Rewrite the records from the start through the line containing "coord(159,74)", changing "News" to "Sports" and leaving everything else as it is.

** begin **

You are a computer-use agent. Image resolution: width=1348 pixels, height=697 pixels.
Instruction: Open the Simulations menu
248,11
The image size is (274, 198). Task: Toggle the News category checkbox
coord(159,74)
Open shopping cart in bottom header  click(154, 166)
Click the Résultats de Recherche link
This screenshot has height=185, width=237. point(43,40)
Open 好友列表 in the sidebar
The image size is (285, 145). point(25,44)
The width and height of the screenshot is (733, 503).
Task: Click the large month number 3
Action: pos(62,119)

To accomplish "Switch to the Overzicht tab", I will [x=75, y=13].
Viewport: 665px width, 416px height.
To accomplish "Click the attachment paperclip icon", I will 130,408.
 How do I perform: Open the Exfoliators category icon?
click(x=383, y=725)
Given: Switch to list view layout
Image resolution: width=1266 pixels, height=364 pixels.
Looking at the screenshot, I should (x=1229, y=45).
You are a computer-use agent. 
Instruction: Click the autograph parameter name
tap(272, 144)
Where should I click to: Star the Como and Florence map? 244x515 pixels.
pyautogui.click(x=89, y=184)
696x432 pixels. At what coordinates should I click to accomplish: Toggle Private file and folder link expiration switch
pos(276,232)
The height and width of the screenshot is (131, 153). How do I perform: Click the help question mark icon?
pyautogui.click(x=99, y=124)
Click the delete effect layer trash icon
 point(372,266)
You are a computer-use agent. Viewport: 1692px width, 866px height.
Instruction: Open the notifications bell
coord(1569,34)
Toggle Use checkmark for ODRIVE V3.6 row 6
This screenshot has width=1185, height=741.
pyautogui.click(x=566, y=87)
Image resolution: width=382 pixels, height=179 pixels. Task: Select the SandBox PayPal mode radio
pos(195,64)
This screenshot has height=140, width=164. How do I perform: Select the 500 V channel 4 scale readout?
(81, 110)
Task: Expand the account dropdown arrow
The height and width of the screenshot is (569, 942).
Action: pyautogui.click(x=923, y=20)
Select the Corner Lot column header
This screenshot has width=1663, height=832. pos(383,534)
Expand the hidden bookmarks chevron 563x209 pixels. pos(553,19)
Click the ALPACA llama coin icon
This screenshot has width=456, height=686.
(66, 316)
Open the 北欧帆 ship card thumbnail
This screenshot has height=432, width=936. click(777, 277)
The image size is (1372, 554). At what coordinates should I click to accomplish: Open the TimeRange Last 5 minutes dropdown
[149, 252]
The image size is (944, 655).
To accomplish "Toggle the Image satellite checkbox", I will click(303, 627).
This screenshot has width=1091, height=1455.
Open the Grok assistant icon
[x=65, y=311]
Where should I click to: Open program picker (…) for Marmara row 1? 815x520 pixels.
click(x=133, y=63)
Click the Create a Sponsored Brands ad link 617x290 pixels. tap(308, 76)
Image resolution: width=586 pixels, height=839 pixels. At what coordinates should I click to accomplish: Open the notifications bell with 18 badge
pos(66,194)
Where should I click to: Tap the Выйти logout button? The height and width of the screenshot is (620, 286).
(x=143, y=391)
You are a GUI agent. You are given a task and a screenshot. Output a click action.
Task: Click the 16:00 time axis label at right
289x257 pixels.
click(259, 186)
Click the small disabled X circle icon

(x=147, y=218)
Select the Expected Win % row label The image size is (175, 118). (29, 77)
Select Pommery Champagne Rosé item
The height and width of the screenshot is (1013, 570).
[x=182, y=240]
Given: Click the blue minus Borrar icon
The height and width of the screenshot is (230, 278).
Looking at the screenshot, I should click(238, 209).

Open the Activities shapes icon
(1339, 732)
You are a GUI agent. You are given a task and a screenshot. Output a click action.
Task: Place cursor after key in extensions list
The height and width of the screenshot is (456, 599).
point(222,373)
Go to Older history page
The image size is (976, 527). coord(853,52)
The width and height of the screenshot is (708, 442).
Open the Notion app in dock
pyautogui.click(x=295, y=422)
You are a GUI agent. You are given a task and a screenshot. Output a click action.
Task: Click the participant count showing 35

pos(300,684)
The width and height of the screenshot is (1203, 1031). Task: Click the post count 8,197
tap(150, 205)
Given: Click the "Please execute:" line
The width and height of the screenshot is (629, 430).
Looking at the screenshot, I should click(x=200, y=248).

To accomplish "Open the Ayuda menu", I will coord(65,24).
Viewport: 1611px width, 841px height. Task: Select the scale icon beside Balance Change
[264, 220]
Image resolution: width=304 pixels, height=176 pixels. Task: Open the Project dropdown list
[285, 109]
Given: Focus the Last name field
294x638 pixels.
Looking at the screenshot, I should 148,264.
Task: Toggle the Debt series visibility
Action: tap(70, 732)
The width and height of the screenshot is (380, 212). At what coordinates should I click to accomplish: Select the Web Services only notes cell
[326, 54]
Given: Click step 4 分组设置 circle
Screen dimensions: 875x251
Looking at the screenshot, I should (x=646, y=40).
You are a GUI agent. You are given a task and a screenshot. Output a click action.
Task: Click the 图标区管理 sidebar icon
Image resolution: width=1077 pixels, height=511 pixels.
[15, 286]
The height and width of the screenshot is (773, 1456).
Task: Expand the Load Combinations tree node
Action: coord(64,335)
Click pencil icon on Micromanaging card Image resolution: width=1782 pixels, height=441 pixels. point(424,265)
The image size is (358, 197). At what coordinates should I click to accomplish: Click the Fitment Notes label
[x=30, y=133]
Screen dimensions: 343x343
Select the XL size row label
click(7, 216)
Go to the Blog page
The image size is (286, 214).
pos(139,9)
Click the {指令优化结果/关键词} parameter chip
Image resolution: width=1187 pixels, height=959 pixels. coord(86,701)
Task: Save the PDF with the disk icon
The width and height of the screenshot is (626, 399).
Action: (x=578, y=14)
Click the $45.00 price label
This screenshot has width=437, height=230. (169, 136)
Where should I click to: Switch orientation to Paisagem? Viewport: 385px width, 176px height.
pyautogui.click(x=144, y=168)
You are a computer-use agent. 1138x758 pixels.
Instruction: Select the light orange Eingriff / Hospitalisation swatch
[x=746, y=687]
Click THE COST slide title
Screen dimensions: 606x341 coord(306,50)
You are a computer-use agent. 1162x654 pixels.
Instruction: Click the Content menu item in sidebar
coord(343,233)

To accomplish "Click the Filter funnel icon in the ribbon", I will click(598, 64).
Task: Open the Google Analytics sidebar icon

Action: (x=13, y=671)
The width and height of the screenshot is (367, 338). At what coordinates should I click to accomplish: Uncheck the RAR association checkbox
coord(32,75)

** end **

Worked solution:
You are a computer-use agent. Image resolution: width=1348 pixels, height=697 pixels.
Instruction: Open the Simulations menu
248,11
The image size is (274, 198). Task: Toggle the Sports category checkbox
coord(159,74)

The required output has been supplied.